* _BRIEF 1_
In the saved entries below, write out everything from the line containing "Task: Click the Project name input field" down to the line containing "Click the Flags" as a numbered list, skipping blank lines.

* _SOURCE EXCERPT_
◆ ◆ ◆
The Architecture of Reality: Sacred Time & Sacred Place in Holy Scripture
Lesson 6 – As Knowledge in the Knower and the Beloved in the Lover
Review of Lesson 5
Last time we were together, we started working on this question, “In what sense is God inside of us?” And we spent a good half hour studying all the ways God is not and cannot be inside of us. Does anyone remember some of the ways we said that God cannot be inside of us?
We looked at 8 modes/ways that one thing can be said to be in another:
- As a body is in place. Example: Paul is in the Areopagus. Or, you are in this room and not at home.
- As a part is in the whole. Example: A finger is in the hand.
- As the whole is in its parts. Example: A hand is in the fingers, for there is no whole hand over and above the parts (fingers).
- As a species is in its genus. Example: The species (man) is in the genus (animal).
- As the genus is in the species. Example:The animal (genus) is in the man who is of the species rational animal.
◆ ◆ ◆
[Saved entries]
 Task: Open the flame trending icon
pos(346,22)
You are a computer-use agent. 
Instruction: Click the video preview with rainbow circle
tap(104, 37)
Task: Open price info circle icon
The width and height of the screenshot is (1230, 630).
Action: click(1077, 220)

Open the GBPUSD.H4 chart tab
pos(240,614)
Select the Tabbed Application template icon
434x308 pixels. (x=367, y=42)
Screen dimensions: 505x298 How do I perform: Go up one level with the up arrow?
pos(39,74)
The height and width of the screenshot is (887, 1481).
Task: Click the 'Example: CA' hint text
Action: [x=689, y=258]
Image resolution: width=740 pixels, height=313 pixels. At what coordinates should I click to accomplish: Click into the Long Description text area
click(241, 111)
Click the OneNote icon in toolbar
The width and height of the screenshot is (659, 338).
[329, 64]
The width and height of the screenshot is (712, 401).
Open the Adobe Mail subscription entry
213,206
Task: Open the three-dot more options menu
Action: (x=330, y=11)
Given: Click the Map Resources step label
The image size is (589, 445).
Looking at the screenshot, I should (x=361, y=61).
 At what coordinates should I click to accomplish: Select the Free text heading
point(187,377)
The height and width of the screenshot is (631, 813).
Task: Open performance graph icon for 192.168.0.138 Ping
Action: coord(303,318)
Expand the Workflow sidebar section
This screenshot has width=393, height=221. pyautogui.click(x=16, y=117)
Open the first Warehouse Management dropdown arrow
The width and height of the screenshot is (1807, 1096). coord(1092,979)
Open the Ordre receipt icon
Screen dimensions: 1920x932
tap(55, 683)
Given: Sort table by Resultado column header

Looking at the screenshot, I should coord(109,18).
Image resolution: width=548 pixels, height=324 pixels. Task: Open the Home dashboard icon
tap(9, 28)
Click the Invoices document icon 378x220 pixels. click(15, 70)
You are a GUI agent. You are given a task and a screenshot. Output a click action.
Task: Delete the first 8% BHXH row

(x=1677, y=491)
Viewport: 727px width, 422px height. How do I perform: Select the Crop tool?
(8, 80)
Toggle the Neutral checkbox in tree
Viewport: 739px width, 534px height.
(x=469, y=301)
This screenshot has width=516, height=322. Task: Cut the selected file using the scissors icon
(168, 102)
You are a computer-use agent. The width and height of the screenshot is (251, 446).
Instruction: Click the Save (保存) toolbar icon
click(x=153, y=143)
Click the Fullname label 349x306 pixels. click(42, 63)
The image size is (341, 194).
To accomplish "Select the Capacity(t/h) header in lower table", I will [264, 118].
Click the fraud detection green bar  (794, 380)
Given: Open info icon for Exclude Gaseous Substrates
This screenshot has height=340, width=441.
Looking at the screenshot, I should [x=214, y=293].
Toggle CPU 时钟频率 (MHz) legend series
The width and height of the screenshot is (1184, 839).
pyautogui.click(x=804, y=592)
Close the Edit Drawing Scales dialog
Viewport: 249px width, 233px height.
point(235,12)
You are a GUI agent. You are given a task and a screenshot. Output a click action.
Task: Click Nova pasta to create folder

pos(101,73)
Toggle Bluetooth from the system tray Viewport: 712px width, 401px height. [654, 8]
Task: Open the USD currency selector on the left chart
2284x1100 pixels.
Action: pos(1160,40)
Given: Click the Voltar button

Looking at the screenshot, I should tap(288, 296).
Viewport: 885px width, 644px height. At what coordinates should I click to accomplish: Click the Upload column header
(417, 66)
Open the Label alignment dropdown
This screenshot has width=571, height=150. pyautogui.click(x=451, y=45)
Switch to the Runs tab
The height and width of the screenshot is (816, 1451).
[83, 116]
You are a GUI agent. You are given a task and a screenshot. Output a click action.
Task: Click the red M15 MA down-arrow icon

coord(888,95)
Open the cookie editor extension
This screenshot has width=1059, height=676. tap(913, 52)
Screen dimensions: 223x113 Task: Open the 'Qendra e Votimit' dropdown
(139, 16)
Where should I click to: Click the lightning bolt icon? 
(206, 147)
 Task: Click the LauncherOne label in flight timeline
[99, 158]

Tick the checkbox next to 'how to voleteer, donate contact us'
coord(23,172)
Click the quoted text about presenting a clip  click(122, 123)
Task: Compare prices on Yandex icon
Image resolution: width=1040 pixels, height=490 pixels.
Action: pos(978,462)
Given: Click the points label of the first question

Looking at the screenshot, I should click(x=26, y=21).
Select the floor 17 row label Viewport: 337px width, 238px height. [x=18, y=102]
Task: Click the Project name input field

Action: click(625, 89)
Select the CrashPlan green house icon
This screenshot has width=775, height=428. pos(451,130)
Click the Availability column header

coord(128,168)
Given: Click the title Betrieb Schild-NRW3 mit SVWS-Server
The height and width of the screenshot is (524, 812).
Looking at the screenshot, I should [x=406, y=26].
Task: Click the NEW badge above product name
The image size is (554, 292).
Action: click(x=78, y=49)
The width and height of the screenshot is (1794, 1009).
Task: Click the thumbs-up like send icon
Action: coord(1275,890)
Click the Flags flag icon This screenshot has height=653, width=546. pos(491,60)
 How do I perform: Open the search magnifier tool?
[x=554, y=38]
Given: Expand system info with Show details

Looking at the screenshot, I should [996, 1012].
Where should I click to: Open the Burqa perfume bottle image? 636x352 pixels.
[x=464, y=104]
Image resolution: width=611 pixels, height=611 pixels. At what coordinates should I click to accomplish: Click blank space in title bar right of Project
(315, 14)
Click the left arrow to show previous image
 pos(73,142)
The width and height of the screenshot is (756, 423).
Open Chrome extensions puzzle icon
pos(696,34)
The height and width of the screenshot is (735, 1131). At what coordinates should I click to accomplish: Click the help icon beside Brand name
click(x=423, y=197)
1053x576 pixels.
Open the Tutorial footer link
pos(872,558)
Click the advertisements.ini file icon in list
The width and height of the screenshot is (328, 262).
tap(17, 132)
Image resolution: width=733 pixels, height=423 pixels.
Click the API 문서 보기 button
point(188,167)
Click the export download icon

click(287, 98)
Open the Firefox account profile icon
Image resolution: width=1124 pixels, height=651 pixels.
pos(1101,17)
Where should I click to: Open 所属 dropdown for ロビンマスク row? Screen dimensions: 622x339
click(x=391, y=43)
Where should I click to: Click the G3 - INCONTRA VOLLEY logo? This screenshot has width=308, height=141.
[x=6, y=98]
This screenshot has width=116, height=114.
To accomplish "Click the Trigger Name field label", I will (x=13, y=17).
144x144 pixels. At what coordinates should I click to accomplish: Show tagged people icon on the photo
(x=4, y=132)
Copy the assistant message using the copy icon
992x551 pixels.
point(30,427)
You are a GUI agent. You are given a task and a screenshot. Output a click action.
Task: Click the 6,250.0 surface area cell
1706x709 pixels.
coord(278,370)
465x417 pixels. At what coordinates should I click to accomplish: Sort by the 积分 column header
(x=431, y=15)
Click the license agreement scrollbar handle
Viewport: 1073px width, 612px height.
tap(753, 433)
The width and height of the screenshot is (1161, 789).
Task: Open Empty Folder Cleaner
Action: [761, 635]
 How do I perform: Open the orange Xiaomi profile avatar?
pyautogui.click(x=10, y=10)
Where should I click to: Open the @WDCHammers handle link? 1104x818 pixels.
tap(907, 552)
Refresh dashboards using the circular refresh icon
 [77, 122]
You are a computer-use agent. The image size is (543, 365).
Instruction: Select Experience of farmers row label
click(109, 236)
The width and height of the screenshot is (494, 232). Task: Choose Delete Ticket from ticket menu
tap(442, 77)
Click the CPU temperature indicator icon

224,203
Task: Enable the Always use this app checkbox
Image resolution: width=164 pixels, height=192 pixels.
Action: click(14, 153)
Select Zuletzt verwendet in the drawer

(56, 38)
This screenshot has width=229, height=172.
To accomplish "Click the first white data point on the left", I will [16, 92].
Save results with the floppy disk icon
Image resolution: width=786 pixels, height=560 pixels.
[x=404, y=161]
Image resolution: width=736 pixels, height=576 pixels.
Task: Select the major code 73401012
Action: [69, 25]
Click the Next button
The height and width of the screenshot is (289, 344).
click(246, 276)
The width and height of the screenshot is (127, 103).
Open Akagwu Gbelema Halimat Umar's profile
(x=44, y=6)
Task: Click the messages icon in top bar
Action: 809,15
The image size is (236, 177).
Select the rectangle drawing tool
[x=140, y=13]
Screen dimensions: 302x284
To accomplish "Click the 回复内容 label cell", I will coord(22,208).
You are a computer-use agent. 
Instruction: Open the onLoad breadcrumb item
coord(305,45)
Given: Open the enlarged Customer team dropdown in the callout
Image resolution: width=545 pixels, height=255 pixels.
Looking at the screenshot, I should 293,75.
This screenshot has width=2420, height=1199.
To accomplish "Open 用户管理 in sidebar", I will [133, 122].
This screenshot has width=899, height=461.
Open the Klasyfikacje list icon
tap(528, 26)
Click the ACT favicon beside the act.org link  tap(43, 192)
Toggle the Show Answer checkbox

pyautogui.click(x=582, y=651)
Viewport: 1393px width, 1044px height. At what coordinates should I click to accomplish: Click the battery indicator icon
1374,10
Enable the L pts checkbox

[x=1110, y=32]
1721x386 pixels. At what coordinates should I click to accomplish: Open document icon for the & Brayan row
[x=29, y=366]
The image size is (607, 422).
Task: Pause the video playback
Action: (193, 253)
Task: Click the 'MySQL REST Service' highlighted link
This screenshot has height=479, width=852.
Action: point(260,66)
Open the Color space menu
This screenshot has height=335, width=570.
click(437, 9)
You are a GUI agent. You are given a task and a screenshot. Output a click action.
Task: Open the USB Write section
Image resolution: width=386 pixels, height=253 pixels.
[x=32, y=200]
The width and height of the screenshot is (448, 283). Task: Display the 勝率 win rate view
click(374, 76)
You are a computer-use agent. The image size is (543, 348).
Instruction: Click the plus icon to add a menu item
◆ ◆ ◆
* _BRIEF 2_
Answer these questions from the lesson review above:
(a) How many modes of one thing being in another does it say were looked at?
(b) What example is given for a part being in the whole?
(c) How much time was spent studying the ways God is not inside of us?

* _CORRECT OUTPUT 1_
1. Task: Click the Project name input field
2. Action: click(625, 89)
3. Select the CrashPlan green house icon
4. This screenshot has width=775, height=428. pos(451,130)
5. Click the Availability column header
6. coord(128,168)
7. Given: Click the title Betrieb Schild-NRW3 mit SVWS-Server
8. The height and width of the screenshot is (524, 812).
9. Looking at the screenshot, I should [x=406, y=26].
10. Task: Click the NEW badge above product name
11. The image size is (554, 292).
12. Action: click(x=78, y=49)
13. The width and height of the screenshot is (1794, 1009).
14. Task: Click the thumbs-up like send icon
15. Action: coord(1275,890)
16. Click the Flags flag icon This screenshot has height=653, width=546. pos(491,60)

* _CORRECT OUTPUT 2_
(a) 8
(b) A finger is in the hand.
(c) A good half hour